“I feel guilty how little I’ve been affected by the restrictions.”
Anne Hall describes working from home during the COVID-19 pandemic
I’m working from home, though of course with a lot of changes – if it hadn’t been for the pandemic I’d still be mainly organizing speakers and writing workshops for adult library programs, but since the library’s been closed as a non-essential service, now I’m working on programs we can offer online. So still lots of emails and phone calls, but now I’m getting the hang of Zoom meetings, though without a videocam I show up as a black box on everyone’s else’s screen. But better than the poor woman who got stuck with an image of a potato, eh?
I feel guilty how little I’ve been affected by the restrictions. I’m healthy and so far everyone I know is too. No kids stuck at home and nobody in long-term care, though I’m worried about my sister and her family in the States, and my niece in the US Navy (thankfully stationed on land and not on a ship), even though they’re all mainly doing okay so far. We’re all still staying in touch pretty much the same we’d been before COVID-19. I’d always had a month’s supply of food and sundries ahead, probably thanks to parents who grew up during the Depression and just took that for granted as something you did if you could, so it hasn’t been hard to stay stocked up.
Aside from work I’ve been working my way through a stack of library books and DVDs.

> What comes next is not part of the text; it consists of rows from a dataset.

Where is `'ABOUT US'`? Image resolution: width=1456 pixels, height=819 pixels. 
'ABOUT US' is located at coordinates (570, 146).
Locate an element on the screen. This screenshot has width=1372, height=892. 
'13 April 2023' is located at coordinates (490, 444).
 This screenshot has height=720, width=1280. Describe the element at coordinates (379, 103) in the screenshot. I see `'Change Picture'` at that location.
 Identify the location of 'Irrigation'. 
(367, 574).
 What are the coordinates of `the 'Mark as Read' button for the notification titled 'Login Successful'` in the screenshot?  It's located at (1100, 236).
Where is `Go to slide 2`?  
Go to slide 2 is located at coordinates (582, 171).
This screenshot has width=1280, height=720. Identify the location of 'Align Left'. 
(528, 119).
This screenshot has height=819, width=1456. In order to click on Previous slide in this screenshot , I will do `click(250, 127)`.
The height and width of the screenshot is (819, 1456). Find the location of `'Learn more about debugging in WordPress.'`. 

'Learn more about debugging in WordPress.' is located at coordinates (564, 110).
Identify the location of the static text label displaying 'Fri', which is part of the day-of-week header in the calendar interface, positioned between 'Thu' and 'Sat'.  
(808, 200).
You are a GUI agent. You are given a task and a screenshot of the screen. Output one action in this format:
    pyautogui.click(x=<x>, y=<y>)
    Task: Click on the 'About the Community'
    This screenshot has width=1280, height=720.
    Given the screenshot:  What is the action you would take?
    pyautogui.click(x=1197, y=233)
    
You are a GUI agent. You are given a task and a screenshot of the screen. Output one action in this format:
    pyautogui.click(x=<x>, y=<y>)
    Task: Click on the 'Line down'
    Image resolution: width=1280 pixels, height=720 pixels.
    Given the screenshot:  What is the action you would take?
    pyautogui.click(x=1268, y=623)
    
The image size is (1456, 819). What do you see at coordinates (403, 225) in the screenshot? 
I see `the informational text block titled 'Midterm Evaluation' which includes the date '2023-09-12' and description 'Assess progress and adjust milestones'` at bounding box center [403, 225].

This is what I’ve finished so far, and I still have a big pile to keep my going, though lately I’ve felt like re-reading a couple of favourite series, physical books that I already owned, but as it happens the library also has them in digital form: Patrick O’Brian’s Aubrey and Maturin naval stories and Stuart Kaminsky’s Porfiry Rostnikov Soviet-era police procedurals.
I do find it hard not to stay in touch with friends in person. It’s especially hard when their workplaces are closed and they’re not getting paid, and are worried about how they’re going to survive financially. Most everyone I know is worse off than I am. I find it hard to consume too much news, it can be overwhelming and distressing. It’s hard to strike a balance between staying informed and dwelling too much on what’s happening and how badly things are going.
I have to say the best thing I’m experiencing is pretty much what happens when I’m on vacation: not having to iron work clothes, getting to sleep in an extra hour or so every morning, less laundry, and letting housework slide. And catching up on reading. I’m so privileged.
To someone living ten years from now … I’ve always read a lot of science fiction, especially post-apocalyptic and dystopian stories. But the best writers have always known that to make those stories believable they have to reflect the fact that in a real disaster the vast majority of people don’t lock their neighbours out of the bunker, instead they look out for each other and help out wherever they can. I think when we look back on this, even though we’ll remember the Trumps, the people refusing to believe that there’s a crisis, and the ones spreading conspiracy theories, instead what we’ll remember most is how many more people reacted positively.